MB: Yeah. You’re probably well aware that Stravinsky was once asked how to interpret his music, and he said, “Don’t interpret my music, just play it.” He was very impatient with performers who wanted interpretive advice. He said, “Look, there it is. Just play it, and that’ll be enough. It’s already there.” There’s some part of me that’s sympathetic to that. Because I write out the slowing downs and the speedings up that I think are significant in my music. And I don’t need you to take extra time to make that notice. But perhaps I’m a little bit too austere. I mean, Lisa has said to me, “Why don’t you write espressivo over this section?” I think to myself, “Well, everything is espressivo. What’s the non-espressivo part that’s not going to get that notation?” But I see her point. Players sometimes want that little added extra encouragement to do something somewhere. But I don’t want them to take necessarily the clichéd version of something to its logical conclusion. I’d like them to dig a little deeper, like when you hear Lisa Moore play Frederic Rzewski.
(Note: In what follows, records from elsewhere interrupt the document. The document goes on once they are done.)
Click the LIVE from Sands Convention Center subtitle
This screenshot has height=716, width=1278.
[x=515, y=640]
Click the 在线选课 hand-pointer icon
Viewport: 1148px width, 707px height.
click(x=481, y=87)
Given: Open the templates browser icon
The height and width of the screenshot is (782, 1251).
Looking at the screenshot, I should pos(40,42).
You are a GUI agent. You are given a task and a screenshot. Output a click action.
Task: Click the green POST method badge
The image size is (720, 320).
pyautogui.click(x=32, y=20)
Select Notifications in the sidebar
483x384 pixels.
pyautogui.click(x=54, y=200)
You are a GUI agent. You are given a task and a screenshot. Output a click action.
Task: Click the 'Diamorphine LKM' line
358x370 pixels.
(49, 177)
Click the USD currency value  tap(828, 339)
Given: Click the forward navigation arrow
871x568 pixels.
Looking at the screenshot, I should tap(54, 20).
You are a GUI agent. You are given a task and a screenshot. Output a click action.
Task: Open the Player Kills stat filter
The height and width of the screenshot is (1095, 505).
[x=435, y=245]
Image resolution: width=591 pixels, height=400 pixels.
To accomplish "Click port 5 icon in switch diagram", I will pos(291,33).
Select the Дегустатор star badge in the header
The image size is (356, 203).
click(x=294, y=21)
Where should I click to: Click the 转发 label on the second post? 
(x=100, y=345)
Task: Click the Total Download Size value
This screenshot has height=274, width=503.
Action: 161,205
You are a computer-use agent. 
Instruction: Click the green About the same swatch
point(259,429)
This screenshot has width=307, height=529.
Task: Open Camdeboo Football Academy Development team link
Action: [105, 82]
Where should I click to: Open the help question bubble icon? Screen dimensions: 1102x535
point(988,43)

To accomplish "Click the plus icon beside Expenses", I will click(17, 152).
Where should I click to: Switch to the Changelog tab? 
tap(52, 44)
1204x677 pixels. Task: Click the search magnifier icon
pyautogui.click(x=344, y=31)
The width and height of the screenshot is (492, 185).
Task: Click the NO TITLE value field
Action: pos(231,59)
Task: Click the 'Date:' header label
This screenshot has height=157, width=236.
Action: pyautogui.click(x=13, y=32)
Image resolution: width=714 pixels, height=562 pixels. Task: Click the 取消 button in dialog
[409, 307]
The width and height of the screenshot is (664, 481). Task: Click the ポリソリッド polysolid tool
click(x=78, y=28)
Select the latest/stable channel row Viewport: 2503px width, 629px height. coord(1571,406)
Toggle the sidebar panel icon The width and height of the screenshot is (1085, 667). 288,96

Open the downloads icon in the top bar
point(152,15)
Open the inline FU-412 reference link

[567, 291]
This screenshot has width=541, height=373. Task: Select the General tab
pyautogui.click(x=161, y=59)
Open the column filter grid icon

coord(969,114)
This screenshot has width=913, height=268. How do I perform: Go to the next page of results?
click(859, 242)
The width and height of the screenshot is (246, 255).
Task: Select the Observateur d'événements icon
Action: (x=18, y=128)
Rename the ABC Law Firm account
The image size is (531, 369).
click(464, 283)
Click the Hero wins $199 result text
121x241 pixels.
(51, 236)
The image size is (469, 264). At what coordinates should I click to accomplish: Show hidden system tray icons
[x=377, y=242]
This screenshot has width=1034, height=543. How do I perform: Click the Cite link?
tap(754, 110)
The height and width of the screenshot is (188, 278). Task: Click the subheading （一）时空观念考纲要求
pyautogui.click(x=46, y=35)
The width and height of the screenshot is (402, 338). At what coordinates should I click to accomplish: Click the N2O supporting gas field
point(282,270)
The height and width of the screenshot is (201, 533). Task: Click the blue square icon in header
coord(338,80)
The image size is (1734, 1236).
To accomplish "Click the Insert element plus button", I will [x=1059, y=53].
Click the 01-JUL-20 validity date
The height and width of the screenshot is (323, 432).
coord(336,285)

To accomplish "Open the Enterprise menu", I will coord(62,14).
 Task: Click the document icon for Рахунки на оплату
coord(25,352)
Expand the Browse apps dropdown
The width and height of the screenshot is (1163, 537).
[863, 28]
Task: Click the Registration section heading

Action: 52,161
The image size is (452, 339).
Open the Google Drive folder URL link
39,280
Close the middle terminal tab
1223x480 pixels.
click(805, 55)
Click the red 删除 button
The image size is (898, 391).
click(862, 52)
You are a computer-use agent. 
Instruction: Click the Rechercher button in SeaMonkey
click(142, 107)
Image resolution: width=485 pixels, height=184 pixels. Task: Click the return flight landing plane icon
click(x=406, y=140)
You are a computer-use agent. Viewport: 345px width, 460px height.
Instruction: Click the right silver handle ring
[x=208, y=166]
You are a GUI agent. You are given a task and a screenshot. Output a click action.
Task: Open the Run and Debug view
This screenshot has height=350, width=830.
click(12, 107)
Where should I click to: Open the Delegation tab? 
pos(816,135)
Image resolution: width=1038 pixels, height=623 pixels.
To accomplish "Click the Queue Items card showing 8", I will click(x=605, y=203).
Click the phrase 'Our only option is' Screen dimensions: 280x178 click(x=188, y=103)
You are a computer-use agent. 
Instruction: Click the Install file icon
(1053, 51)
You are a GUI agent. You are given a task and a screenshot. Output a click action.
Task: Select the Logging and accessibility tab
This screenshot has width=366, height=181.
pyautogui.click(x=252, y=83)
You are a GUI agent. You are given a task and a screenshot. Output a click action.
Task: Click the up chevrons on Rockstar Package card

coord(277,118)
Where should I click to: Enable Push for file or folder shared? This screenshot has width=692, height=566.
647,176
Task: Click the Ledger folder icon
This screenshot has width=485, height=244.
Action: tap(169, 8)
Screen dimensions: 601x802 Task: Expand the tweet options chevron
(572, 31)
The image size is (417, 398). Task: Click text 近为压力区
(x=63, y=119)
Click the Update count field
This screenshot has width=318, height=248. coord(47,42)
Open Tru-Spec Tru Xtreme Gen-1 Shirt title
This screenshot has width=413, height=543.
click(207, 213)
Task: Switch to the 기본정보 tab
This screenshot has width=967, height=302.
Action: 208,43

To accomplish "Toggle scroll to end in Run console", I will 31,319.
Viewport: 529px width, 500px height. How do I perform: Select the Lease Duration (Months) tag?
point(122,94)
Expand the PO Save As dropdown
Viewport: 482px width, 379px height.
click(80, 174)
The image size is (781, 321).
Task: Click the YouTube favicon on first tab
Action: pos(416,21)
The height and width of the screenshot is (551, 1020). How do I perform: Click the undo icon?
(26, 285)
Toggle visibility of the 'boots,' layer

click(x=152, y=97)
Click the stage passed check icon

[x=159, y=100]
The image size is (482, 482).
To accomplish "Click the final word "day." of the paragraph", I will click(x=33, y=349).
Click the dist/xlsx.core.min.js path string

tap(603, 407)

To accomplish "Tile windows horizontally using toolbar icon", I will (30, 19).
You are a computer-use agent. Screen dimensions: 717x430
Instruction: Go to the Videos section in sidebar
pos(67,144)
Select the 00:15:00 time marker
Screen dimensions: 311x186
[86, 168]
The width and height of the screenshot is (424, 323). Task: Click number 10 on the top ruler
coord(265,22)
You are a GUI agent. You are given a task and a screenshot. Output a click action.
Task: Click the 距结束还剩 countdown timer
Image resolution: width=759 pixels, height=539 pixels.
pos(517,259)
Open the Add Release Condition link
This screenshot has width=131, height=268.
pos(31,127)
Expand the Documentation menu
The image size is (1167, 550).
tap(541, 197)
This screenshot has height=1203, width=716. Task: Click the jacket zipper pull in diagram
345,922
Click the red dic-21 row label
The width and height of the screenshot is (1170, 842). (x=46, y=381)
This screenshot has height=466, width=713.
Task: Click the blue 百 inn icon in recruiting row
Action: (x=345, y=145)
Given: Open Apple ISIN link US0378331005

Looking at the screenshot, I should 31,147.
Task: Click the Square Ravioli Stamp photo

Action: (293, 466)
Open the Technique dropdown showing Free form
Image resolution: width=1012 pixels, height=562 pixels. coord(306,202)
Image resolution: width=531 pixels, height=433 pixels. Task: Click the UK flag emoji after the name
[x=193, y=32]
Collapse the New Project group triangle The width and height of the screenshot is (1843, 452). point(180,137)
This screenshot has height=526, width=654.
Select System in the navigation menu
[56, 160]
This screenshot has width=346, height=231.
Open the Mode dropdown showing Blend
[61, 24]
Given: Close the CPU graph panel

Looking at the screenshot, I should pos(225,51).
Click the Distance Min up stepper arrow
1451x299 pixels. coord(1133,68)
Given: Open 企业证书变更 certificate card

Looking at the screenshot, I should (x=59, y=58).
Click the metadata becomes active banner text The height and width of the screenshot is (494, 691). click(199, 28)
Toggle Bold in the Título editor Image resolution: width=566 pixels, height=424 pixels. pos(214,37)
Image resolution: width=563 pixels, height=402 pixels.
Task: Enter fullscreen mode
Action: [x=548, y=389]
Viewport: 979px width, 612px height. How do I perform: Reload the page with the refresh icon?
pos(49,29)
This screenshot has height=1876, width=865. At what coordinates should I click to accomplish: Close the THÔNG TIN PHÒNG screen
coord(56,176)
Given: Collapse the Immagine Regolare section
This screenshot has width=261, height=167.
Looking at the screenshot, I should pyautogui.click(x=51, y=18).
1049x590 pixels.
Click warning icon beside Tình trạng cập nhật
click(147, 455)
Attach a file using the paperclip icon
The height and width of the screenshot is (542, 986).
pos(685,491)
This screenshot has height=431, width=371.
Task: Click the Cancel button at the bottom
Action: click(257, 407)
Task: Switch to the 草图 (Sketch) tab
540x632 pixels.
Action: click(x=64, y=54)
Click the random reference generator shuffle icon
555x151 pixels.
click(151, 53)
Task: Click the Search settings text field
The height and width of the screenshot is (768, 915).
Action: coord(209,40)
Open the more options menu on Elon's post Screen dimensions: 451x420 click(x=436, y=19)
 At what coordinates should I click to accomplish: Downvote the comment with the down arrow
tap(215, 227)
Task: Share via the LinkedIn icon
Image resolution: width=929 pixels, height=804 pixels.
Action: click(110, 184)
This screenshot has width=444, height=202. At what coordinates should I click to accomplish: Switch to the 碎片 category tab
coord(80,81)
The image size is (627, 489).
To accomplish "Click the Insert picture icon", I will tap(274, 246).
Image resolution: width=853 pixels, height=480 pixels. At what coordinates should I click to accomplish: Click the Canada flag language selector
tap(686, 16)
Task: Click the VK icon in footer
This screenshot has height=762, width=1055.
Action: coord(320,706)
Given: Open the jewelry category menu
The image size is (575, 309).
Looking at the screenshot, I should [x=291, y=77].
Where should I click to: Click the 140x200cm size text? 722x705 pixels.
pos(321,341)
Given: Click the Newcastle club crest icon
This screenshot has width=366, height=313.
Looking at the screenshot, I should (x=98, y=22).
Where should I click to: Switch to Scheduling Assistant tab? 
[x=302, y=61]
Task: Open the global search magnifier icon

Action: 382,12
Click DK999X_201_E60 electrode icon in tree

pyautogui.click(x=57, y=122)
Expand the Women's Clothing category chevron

LM: Fred’s music is a classic case of people doing rubato in places where it shouldn’t be, like in the North American Ballads. I have very strong opinions about that piece. You’ve got to just jump. You can’t melt into the next section and do your rubato and try to make it join. It doesn’t join. It’s got to be sort of like a hiccup. If you look at Fred’s music, he writes a lot of expression. He writes exactly what he wants. He’s thought about how he wants it performed.

But you’re always going to get minor differences with performers anyway. So I do think you should put more marks in [your scores], because you have strong opinions about how you want it played.

MB: See, I’m getting a lesson even now.

LM: I think you should put no rubato if you want no rubato. If you want it rhythmic, you’ve got to put in “tempo giusto.” You’ve got to write something, like “insistent.” Louis Andriessen writes non-vibrato. I mean otherwise, you’re going to get vibrato. If you’re writing a trio for clarinet, violin, and piano, you’ll get chamber musicians who are undergraduates looking at it, and they’ll think they’re going to do interpretation, because they’ve done the Brahms or they’ve done the Beethoven and that’s the way they’re going to do it. And it’s not like they should do it so much in the Brahms either, but they’re going to. So if you want it in time, you know, you’ve got to put that in.

MB: OK, well you can see that we still debate these matters. They are unresolved to date.

Frank J. Oteri: What would happen if you were to have an intense disagreement with each other? Has that ever happened?

Martin Bresnick: We’ve had disagreements, but we usually respect each other’s judgment. You’d have to be an idiot to tell Lisa Moore how to play the piano.

Lisa Moore: And I can’t compose. We’re not doing the same thing. So it has not really been musical disagreements so much as—

MB: —Well sometimes it’s hard to understand. She speaks Australian, and I speak American. So sometimes we have to translate across that barrier. It’s amusing, but it can sometimes result in quite startling differences in the way we approach expression.

LM: That’s a problem for me generally, though. In America, people misinterpret all the time. You know, Australians are pretty blunt.

MB: Musically we mostly have large areas of agreement. But what strikes me actually as quite interesting is that composers and players don’t necessarily always mean the same thing by the very same words that they use. So certain kinds of misunderstandings can develop because the practice in the piano studio, or violin studio, of describing a certain kind of phenomena is understood differently than the way composers understand that very same thing. Sometimes we’re talking for awhile and I realize that I haven’t actually made myself clear in terms that will be useful to Lisa. So I need to retool my language to make myself clear.